Exercise details =>
Nothing but the lines from the one containing "Click pencil icon in Volumes row" through the one containing "The height and width of the screenshot is (1080, 1920).", both included, should be given again, each exactly as written below.

Input material =>

• • •

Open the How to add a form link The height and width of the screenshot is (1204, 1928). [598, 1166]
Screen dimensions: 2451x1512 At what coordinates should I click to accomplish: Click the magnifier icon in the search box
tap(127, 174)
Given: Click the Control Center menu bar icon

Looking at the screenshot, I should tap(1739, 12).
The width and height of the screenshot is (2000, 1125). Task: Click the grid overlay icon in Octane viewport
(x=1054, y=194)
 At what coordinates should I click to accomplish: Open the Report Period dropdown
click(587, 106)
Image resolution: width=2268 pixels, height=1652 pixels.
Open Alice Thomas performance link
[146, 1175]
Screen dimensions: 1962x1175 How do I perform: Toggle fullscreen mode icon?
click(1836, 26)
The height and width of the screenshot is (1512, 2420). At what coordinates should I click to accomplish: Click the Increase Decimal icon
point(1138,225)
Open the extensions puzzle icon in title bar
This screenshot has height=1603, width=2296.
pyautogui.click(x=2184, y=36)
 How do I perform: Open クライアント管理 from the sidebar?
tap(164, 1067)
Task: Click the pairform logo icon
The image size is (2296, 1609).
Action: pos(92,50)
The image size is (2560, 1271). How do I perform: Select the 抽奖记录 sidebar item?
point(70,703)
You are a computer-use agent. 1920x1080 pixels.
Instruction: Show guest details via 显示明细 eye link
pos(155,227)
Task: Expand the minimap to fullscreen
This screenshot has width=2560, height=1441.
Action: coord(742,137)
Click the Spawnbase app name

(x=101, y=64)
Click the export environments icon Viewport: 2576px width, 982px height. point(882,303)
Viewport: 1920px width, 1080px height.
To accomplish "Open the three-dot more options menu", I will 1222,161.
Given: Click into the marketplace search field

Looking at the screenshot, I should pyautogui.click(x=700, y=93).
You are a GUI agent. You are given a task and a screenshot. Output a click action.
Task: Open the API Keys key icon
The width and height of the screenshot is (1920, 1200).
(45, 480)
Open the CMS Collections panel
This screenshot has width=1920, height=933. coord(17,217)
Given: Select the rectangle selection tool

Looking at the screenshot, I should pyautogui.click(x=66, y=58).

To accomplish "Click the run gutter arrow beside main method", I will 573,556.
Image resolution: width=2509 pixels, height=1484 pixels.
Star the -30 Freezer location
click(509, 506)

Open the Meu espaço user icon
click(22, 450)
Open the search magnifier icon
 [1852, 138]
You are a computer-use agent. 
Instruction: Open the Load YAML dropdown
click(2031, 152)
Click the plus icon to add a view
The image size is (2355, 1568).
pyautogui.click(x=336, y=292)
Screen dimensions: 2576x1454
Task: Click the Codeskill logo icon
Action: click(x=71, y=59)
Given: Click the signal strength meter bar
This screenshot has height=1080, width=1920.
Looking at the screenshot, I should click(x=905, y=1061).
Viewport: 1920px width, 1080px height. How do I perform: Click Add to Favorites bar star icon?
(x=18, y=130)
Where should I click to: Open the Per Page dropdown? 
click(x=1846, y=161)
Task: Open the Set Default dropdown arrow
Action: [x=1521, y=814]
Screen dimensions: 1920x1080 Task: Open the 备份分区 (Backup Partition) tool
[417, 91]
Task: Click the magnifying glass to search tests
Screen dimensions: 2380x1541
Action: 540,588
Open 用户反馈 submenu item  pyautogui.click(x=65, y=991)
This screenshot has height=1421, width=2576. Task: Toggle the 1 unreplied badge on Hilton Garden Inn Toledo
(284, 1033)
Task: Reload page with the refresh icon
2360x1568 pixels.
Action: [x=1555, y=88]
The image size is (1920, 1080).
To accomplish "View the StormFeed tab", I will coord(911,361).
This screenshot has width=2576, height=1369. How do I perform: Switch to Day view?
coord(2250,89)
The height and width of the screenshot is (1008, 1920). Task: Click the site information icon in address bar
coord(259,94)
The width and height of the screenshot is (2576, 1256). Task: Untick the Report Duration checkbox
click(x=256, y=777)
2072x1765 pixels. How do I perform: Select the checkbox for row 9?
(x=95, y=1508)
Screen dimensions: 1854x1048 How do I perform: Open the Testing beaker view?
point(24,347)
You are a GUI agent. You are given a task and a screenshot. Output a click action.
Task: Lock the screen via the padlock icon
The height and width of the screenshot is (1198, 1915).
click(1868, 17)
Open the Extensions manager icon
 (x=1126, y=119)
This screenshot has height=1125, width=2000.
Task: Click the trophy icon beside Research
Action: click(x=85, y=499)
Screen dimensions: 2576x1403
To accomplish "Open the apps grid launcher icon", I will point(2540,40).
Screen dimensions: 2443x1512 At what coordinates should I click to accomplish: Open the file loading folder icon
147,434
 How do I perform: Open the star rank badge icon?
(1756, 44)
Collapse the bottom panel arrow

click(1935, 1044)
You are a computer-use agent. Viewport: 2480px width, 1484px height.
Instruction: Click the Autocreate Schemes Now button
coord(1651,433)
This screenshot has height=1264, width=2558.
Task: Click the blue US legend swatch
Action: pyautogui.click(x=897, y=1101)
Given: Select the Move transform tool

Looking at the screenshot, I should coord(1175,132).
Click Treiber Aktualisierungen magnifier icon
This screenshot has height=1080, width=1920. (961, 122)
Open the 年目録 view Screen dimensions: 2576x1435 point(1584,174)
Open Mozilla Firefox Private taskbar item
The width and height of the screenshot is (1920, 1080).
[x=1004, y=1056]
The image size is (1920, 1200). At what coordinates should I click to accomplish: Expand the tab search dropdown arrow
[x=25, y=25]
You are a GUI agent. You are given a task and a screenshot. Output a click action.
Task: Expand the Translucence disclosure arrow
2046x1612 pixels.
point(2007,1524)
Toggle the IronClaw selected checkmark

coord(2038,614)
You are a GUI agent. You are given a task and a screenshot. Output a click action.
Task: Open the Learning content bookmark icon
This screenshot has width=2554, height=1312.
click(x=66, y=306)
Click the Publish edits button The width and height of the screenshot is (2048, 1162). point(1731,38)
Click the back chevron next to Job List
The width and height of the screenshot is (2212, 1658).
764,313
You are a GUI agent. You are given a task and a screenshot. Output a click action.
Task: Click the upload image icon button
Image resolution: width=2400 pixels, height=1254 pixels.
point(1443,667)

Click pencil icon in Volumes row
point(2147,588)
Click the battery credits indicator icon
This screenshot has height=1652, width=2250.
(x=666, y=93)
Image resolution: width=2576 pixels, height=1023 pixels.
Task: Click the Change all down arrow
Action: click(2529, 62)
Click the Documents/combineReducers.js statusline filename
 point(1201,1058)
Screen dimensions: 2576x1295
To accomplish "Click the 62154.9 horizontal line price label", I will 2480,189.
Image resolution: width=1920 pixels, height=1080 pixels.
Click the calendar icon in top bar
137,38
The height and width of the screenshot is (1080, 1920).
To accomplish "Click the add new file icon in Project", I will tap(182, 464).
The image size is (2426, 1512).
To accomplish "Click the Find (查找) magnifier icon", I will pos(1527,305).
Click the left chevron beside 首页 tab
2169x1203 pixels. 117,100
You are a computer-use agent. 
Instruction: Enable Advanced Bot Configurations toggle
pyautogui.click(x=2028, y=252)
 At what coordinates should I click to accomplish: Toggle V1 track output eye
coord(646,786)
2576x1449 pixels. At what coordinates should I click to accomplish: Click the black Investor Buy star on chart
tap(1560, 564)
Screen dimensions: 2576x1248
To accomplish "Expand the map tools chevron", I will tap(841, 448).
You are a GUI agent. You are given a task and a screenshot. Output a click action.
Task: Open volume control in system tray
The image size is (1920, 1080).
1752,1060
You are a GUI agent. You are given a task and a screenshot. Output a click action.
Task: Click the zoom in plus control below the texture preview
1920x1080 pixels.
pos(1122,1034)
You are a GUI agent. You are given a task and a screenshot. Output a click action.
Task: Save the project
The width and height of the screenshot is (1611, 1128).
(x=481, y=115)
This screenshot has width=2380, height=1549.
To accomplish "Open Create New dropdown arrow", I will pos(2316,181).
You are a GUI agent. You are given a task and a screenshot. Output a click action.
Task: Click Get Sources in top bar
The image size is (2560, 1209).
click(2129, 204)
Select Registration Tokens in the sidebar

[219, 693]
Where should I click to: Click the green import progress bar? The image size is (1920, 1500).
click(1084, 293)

• • •

Response to this exercise =>
Click pencil icon in Volumes row
point(2147,588)
Click the battery credits indicator icon
This screenshot has height=1652, width=2250.
(x=666, y=93)
Image resolution: width=2576 pixels, height=1023 pixels.
Task: Click the Change all down arrow
Action: click(2529, 62)
Click the Documents/combineReducers.js statusline filename
 point(1201,1058)
Screen dimensions: 2576x1295
To accomplish "Click the 62154.9 horizontal line price label", I will 2480,189.
Image resolution: width=1920 pixels, height=1080 pixels.
Click the calendar icon in top bar
137,38
The height and width of the screenshot is (1080, 1920).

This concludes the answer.